» **PROBLEM STATEMENT**:
Your response should consist of the full data, set down exactly.

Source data
-----

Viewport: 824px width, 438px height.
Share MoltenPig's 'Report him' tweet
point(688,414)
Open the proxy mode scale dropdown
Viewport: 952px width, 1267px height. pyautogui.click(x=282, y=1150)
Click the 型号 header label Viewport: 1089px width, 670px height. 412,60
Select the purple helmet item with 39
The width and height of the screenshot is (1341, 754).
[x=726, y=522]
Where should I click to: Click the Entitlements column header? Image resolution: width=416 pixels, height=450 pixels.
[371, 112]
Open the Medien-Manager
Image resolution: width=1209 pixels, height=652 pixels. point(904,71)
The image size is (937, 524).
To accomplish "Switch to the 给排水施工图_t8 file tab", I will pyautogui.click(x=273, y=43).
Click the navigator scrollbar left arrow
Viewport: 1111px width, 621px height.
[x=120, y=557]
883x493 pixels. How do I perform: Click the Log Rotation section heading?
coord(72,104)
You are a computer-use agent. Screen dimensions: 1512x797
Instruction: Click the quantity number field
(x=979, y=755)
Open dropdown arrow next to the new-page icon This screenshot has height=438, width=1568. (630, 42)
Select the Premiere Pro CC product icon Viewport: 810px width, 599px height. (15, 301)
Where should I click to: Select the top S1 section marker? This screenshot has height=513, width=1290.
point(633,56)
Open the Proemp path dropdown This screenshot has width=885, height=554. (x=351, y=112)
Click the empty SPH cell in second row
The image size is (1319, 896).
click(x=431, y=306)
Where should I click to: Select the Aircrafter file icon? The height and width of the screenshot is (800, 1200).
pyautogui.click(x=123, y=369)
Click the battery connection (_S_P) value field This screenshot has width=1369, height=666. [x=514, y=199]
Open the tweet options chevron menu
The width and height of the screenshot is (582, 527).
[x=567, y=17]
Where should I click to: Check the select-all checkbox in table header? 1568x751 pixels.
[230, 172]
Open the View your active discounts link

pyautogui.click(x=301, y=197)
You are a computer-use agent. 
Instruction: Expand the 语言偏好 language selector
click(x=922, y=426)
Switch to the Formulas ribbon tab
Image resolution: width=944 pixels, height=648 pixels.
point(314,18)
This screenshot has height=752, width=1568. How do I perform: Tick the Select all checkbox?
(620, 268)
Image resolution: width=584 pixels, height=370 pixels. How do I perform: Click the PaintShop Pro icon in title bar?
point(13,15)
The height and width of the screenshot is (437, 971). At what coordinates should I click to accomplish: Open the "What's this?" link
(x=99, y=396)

-----

» **TASK RESULT**:
Viewport: 824px width, 438px height.
Share MoltenPig's 'Report him' tweet
point(688,414)
Open the proxy mode scale dropdown
Viewport: 952px width, 1267px height. pyautogui.click(x=282, y=1150)
Click the 型号 header label Viewport: 1089px width, 670px height. 412,60
Select the purple helmet item with 39
The width and height of the screenshot is (1341, 754).
[x=726, y=522]
Where should I click to: Click the Entitlements column header? Image resolution: width=416 pixels, height=450 pixels.
[371, 112]
Open the Medien-Manager
Image resolution: width=1209 pixels, height=652 pixels. point(904,71)
The image size is (937, 524).
To accomplish "Switch to the 给排水施工图_t8 file tab", I will pyautogui.click(x=273, y=43).
Click the navigator scrollbar left arrow
Viewport: 1111px width, 621px height.
[x=120, y=557]
883x493 pixels. How do I perform: Click the Log Rotation section heading?
coord(72,104)
You are a computer-use agent. Screen dimensions: 1512x797
Instruction: Click the quantity number field
(x=979, y=755)
Open dropdown arrow next to the new-page icon This screenshot has height=438, width=1568. (630, 42)
Select the Premiere Pro CC product icon Viewport: 810px width, 599px height. (15, 301)
Where should I click to: Select the top S1 section marker? This screenshot has height=513, width=1290.
point(633,56)
Open the Proemp path dropdown This screenshot has width=885, height=554. (x=351, y=112)
Click the empty SPH cell in second row
The image size is (1319, 896).
click(x=431, y=306)
Where should I click to: Select the Aircrafter file icon? The height and width of the screenshot is (800, 1200).
pyautogui.click(x=123, y=369)
Click the battery connection (_S_P) value field This screenshot has width=1369, height=666. [x=514, y=199]
Open the tweet options chevron menu
The width and height of the screenshot is (582, 527).
[x=567, y=17]
Where should I click to: Check the select-all checkbox in table header? 1568x751 pixels.
[230, 172]
Open the View your active discounts link

pyautogui.click(x=301, y=197)
You are a computer-use agent. 
Instruction: Expand the 语言偏好 language selector
click(x=922, y=426)
Switch to the Formulas ribbon tab
Image resolution: width=944 pixels, height=648 pixels.
point(314,18)
This screenshot has height=752, width=1568. How do I perform: Tick the Select all checkbox?
(620, 268)
Image resolution: width=584 pixels, height=370 pixels. How do I perform: Click the PaintShop Pro icon in title bar?
point(13,15)
The height and width of the screenshot is (437, 971). At what coordinates should I click to accomplish: Open the "What's this?" link
(x=99, y=396)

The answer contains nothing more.